La televisión se lo come todo: las dos grandes antiutopías literarias del siglo pasado han sido usadas para crear bodrios catódicos como Gran Hermano o Crónicas Marcianas, pero a los autores de 1984 y las crónicas no los recuerda ya absolutamente nadie, más allá de los redactores de necrológicas de las agencias y periódicos. Me entero de la muerte reciente de Ray Bradbury, autor de Farenheit 451 y último y menos popular de los grandes de la ciencia ficción en lengua inglesa. Isaac Asimov y Arthur C. Clarke se hicieron un hueco en el mundo gracias al cine, pero Bradbury era más un poeta que un escritor de anticipación. Pienso que la mayoría de los jóvenes españoles no tienen hoy ni zorra idea de quién fue o de lo que hizo, menos aún de su denuncia feroz de la aculturación, el analfabetismo programado y la manipulación televisiva de las conciencias. Una generación entera recordará sin embargo las payasadas de Sardá y su coro de engendros en Crónicas Marcianas, que condujeron la caja tonta española en irreversible dirección a la inanidad. Es curioso que la obra literaria de un visionario como Bradbury haya sido usada por la tele precisamente para ahondar en el camino de alienación que él mismo denunció.

→ Datos
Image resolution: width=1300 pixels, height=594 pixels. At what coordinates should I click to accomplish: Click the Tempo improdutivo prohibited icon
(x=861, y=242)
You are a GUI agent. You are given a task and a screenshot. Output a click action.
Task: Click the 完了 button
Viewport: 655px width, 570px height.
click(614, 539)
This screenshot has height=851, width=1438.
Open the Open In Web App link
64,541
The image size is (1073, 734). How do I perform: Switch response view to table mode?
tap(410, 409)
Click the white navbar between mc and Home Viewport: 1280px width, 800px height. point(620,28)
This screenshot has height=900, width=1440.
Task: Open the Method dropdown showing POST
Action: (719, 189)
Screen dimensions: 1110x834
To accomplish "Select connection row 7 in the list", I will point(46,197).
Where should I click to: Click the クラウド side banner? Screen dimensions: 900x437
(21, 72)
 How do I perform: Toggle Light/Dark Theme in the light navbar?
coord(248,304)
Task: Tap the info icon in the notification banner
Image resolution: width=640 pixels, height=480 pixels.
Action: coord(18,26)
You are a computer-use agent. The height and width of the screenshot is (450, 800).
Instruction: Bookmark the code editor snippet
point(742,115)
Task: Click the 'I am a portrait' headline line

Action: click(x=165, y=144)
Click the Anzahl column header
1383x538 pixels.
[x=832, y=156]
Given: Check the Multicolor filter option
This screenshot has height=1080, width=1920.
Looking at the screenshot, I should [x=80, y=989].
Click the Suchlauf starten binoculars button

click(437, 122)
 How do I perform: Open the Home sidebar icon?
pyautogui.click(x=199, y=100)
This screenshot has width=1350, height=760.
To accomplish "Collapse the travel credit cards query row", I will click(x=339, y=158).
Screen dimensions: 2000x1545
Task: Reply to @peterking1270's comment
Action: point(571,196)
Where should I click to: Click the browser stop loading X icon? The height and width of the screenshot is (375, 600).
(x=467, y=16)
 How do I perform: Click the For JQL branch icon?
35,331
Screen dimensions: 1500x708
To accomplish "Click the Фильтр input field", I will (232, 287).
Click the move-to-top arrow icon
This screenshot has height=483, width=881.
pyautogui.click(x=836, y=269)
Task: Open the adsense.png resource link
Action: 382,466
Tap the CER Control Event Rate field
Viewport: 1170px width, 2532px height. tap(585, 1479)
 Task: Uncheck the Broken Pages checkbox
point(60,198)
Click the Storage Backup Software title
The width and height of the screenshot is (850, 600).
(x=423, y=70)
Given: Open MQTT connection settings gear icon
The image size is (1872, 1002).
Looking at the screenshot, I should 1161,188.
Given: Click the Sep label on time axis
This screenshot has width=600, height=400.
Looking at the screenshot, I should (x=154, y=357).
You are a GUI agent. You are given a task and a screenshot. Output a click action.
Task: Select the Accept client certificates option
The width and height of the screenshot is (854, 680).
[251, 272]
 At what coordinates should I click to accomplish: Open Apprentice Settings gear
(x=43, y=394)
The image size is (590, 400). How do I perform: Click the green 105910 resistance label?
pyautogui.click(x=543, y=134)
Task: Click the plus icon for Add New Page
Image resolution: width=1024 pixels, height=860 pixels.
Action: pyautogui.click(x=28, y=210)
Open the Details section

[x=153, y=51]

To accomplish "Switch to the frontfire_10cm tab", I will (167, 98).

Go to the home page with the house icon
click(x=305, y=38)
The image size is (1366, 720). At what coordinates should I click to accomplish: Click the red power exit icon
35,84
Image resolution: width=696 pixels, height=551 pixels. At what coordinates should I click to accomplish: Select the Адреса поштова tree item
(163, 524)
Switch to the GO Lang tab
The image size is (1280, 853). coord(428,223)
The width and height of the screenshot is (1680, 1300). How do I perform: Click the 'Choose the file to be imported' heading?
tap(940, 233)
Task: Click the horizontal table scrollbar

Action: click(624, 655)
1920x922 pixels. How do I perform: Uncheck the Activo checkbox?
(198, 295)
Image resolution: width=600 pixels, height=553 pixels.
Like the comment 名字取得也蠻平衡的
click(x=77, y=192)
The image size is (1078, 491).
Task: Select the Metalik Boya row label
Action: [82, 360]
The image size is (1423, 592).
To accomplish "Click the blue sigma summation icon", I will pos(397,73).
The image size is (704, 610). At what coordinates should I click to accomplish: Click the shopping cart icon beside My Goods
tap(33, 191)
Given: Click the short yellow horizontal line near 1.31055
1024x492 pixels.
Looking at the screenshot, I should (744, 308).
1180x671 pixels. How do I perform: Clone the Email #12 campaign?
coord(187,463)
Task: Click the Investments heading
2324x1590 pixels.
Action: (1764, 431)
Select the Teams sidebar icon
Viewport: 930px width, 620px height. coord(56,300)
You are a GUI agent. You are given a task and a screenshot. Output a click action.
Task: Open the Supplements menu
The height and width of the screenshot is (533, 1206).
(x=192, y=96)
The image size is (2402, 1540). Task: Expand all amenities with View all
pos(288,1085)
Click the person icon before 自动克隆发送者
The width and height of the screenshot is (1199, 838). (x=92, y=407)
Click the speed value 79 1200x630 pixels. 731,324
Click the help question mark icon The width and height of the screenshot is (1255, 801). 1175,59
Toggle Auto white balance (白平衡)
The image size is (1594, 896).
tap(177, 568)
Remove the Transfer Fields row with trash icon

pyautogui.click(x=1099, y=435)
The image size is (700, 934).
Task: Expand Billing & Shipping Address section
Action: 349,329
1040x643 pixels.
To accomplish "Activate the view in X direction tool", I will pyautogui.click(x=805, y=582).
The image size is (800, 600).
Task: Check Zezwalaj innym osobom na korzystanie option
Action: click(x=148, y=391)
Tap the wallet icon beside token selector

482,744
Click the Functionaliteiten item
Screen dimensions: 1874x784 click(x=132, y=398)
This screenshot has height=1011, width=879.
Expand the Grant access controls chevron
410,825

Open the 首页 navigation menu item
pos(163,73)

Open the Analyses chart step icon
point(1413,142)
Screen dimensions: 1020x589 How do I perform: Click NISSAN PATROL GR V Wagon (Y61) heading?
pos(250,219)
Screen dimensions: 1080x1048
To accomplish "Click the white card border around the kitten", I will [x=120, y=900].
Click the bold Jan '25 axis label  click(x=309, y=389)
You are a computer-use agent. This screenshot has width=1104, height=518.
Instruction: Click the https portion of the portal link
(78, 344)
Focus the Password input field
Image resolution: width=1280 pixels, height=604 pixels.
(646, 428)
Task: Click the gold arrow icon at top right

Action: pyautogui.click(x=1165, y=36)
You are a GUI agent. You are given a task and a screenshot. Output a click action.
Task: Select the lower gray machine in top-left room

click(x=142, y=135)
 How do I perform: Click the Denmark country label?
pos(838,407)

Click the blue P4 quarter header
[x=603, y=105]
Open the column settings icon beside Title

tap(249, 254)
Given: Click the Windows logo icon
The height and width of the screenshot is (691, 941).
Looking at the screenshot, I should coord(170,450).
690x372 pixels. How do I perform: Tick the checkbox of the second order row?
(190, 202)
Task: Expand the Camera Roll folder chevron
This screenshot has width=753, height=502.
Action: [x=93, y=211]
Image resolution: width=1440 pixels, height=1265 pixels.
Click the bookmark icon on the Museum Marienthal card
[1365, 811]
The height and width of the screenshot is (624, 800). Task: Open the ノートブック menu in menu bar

→ Objetivo del ejercicio
Responde estas preguntas sobre el fragmento acerca de Ray Bradbury:
1. ¿Qué obra de Bradbury se nombra?
2. ¿Gracias a qué se hicieron un hueco en el mundo Isaac Asimov y Arthur C. Clarke?
3. ¿Qué recordará una generación entera, según el fragmento?

→ Solución del ejercicio
1. Farenheit 451.
2. Gracias al cine.
3. Las payasadas de Sardá y su coro de engendros en Crónicas Marcianas.